E mesmo com a pandemia, nos anos de 2020/2021 houve um conjunto de apoios significativos, que como o João Ramos de Almeida trabalha neste resumo, foram dirigidos às empresas e menos aos trabalhadores, mas acabaram por sustentar o trabalho. Embora tenha sido o trabalho mais mal pago e mais precário na área do turismo, que foi mais castigado e teve um impacto significativo na coroa periférica da área metropolitana de Lisboa, onde as pessoas tiveram de facto maiores dificuldades.
Mostra fragilidades que já existiam…
De facto, eu acho que mostra muito aquilo que é a sucessão de crises que temos vindo a discutir. A entrada no Euro, as regras da Organização Mundial do Comércio, novas concorrências [Ásia e Leste Europeu], a grande crise financeira de 2008, o impacto das políticas de austeridade. Nós sofremos um conjunto de choques na economia portuguesa que foram alterando algo de significativo não só na economia nacional, mas também na economia metropolitana.

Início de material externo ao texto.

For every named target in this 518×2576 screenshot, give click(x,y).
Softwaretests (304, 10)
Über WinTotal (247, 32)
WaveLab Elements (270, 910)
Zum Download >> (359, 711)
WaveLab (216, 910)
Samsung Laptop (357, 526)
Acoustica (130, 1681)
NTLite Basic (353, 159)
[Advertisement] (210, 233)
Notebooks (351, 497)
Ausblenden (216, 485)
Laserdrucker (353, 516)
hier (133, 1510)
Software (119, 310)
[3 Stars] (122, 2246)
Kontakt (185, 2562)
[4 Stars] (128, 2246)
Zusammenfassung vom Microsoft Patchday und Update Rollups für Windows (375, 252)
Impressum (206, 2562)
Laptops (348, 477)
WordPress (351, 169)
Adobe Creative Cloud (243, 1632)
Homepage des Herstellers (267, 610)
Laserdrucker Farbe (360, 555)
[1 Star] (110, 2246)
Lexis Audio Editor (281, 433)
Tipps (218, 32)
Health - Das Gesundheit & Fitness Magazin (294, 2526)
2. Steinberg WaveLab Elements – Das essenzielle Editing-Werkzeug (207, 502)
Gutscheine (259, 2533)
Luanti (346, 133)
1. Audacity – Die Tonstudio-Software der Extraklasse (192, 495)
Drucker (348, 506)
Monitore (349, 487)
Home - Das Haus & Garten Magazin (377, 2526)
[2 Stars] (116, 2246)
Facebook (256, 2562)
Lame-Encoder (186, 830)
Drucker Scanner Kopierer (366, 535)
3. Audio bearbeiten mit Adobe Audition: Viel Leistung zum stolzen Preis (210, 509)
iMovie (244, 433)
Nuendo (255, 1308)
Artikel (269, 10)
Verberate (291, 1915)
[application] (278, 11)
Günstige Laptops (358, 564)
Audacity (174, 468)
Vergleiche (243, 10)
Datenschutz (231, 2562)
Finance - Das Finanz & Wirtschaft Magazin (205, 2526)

Lisboa costumava ser a região portuguesa que funcionava como motor de crescimento, que puxava e arrastava o resto da economia, e agora tem uma perda de produtividade, de repartição de rendimentos, de captação de rendimentos, tem perdas nos salários, desqualificação da mão de obra. Tudo isto se vai acumulando na área metropolitana de Lisboa.

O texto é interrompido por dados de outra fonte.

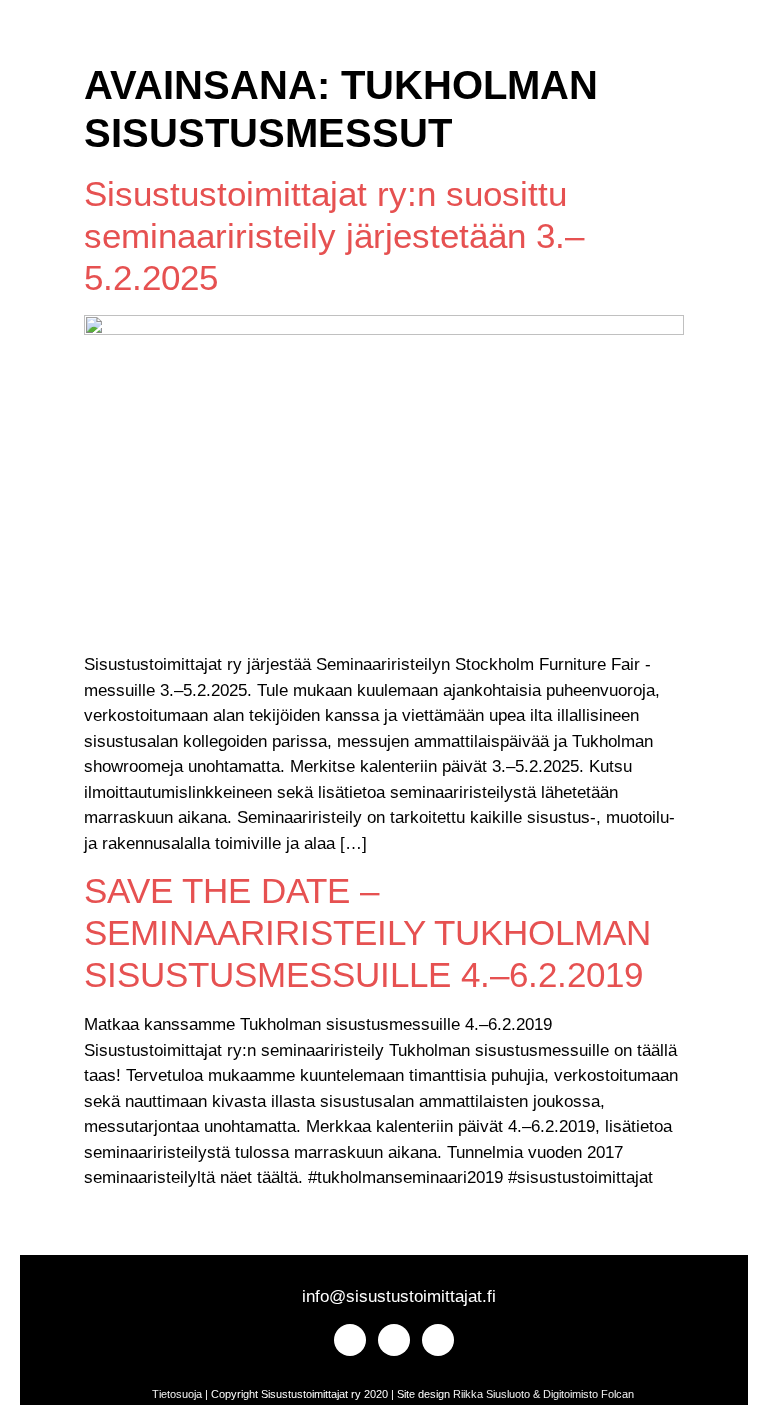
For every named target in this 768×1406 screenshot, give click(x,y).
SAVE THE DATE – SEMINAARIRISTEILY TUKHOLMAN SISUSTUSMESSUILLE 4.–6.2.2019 (367, 932)
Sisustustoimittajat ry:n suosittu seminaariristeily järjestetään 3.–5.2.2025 (334, 235)
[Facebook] (87, 36)
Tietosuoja (177, 1394)
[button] (177, 36)
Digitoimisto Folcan (588, 1394)
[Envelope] (121, 36)
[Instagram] (52, 36)
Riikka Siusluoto (491, 1394)
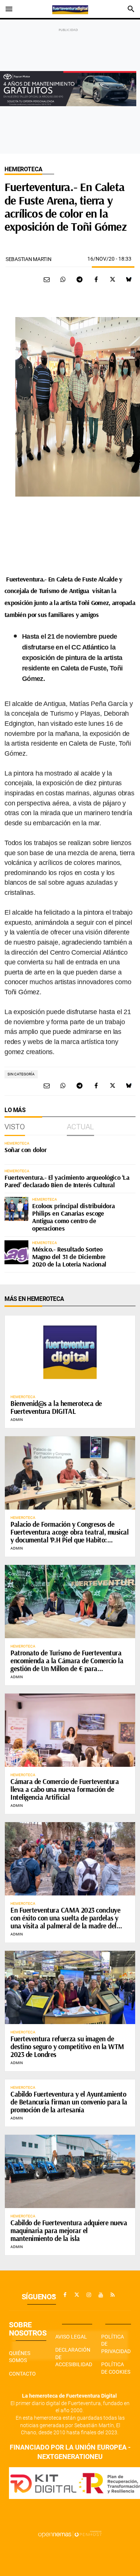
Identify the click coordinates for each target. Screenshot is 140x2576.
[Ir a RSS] (113, 2295)
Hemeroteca (23, 169)
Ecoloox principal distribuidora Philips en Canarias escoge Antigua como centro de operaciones (73, 1216)
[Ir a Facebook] (65, 2295)
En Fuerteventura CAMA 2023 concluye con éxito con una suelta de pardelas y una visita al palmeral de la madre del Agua (65, 1922)
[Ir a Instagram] (89, 2295)
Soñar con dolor (25, 1149)
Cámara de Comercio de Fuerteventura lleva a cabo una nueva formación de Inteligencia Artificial (64, 1789)
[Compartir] (63, 279)
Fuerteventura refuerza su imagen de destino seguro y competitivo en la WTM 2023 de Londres (67, 2046)
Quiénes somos (19, 2357)
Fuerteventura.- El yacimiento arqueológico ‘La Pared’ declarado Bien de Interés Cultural (66, 1181)
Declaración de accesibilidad (73, 2357)
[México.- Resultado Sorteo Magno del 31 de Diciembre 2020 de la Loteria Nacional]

“Lisboa costumava ser a região portuguesa que funcionava como motor de crescimento, que puxava e arrastava o resto da economia, e agora tem uma perda de produtividade, de repartição de rendimentos, de captação de rendimentos, tem perdas nos salários, desqualificação da mão de obra.”

A atividade turística foi usada como uma forma de exportar capital e trabalho que anteriormente estava alocado naquilo a que se chamam ‘atividades não exportadoras’ ou não transacionáveis – como a construção, restauração, agentes imobiliários. Era uma atividade doméstica que passávamos a exportar a partir de dentro do país.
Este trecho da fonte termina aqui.